Library standards

This is something I’ve been to write about for ages, but someone else has provoked me into at least a brief version of it: Priscilla Caplan, writing in Library Journal, has proposed a single standards body for libraries (via Catalogablog). An excerpt:

As a community we’re investing heavily in library systems, information systems, and repository systems that require appropriate and robust standards. At the same time, our standards development processes have become increasingly ad hoc, sponsorship is scattered, and mechanisms for ongoing maintenance are often informal and unfunded.

I’ve thought about this mostly in terms of cataloguing where for instance the International Standard Bibliographic Description (ISBD) is maintained by IFLA; the Anglo-American Cataloguing Rules, which are based on the ISBDs (at least for now) are maintained by the Joint Steering Committee for Revision of Anglo American Cataloguing Rules; and MARC21, which is used to encode AACR2 for computer catalogues is maintained by the Library of Congress. This leads to all kinds of fun and games, as changes to one are now extremely difficult without changing the others, which can’t really happen because the governing bodies are all different.

These differences obviously exist for historical reasons. E.g. MARC21 used to be USMARC and was the US counterpart to many MARCs, such as UKMARC, although most UK (at least academic) libraries now use MARC21. Library of Congress Subject Headings (LCSH) are now very widely used, although still, understandably, under LC’s control as they were primarily intended for internal use. The corresponding LC authority files have in fact been opened to wider control, under the NACO scheme (the SACO scheme does something similar for subjects, but LC still has control, as I understand it). The LC does handle a lot because it started a lot and it has the money to keep it going (unlike the British Library, for instance, who once had their own version of MARC and several attempts at subject description schemes). However, one wonders what should happen when this gets past a certain point and international use becomes more prevalent than local use. This is a situation analogous to the present situation with governance of the Internet.

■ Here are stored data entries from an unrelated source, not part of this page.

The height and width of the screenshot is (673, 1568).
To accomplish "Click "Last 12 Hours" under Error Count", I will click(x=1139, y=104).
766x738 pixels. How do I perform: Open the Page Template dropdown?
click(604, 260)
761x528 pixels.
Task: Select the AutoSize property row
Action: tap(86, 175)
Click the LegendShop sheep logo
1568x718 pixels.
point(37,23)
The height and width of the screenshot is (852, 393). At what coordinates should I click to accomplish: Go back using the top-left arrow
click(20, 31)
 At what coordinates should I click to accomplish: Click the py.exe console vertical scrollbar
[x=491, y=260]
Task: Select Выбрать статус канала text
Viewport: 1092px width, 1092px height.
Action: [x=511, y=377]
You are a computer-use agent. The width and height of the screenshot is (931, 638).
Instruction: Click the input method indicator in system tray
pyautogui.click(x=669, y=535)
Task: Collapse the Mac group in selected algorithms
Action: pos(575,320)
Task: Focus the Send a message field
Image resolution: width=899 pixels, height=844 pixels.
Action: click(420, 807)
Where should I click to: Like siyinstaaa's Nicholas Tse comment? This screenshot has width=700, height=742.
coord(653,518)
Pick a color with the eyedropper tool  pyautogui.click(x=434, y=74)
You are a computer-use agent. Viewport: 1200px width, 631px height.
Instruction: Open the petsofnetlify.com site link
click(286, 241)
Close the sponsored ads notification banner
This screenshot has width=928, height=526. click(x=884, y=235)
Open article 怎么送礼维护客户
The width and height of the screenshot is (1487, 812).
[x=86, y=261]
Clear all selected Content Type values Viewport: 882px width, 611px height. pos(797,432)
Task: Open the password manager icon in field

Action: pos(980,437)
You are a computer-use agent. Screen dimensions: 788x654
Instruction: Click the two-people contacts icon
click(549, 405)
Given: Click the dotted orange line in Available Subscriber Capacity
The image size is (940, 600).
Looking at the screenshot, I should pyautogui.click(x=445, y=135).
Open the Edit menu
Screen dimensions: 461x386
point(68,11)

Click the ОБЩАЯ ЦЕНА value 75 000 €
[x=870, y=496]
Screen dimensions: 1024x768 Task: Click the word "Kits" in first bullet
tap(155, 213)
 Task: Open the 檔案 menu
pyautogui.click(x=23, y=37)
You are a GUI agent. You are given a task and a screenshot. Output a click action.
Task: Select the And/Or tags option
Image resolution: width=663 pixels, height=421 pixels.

What worries me more are the large amount of organisations who seem to be adding to standards a la Microsoft and version 4 browsers. LC has long had Library of Congress Rule Interpretations (LCRIs) which deal with policies and ambiguities with AACR2. And these are understable as many ambiguities and room for interpretation exist. However, what seems wrong is that many libraries treat these as the ‘rules’ too when they are only really one library’s policies. Similar versions exist elsewhere, notably Canada. Cataloguers on mailing lists not infrequently refer to OCLC MARC as though it were the MARC21 standard itself. Both RLG and OCLC have their own input standards, many of which are not compatible with ‘standard’ practice. An example that I like to bang on about is ebook cataloguing, where netLibrary, a subsidiary of OCLC, lobbied LC to introduce an LCRI to significant change the ‘rules’ so that ebooks are not catalogued as electronic resources as stipulated by AACR2, but as books, with a note added to explain that the book in is fact an ebook.

One thing I find distinctly odd is Priscilla Caplan’s seeming assumption that the problem is not necessarily international. She does define the situation as international at the beginning and asks whether a standards body should be international at the end but the bulk of her discussion is concerned with the shortcomings of the (U.S.) National Information Standards Organization and library membership thereof. With the web and the way computer catalogues work now, standards have to be international: one country cannot make all the changes and arrogantly assume others will follow suit; similarly one country cannot go it alone. I don’t know enough about the W3C, but its stewardship of a range of Web standards seems a good model to follow. On a related note, I find it incredible that AARC3, or RDA as it is now called, is still being approached an as anglophone rather than international enterprise.

So, yes, an international (not US or UK, or anglophone) standards body for description, subject description (even if we break off from LCSH), and MARC (or something better) that involved libraries, system vendors, and others involved in the book and information trade.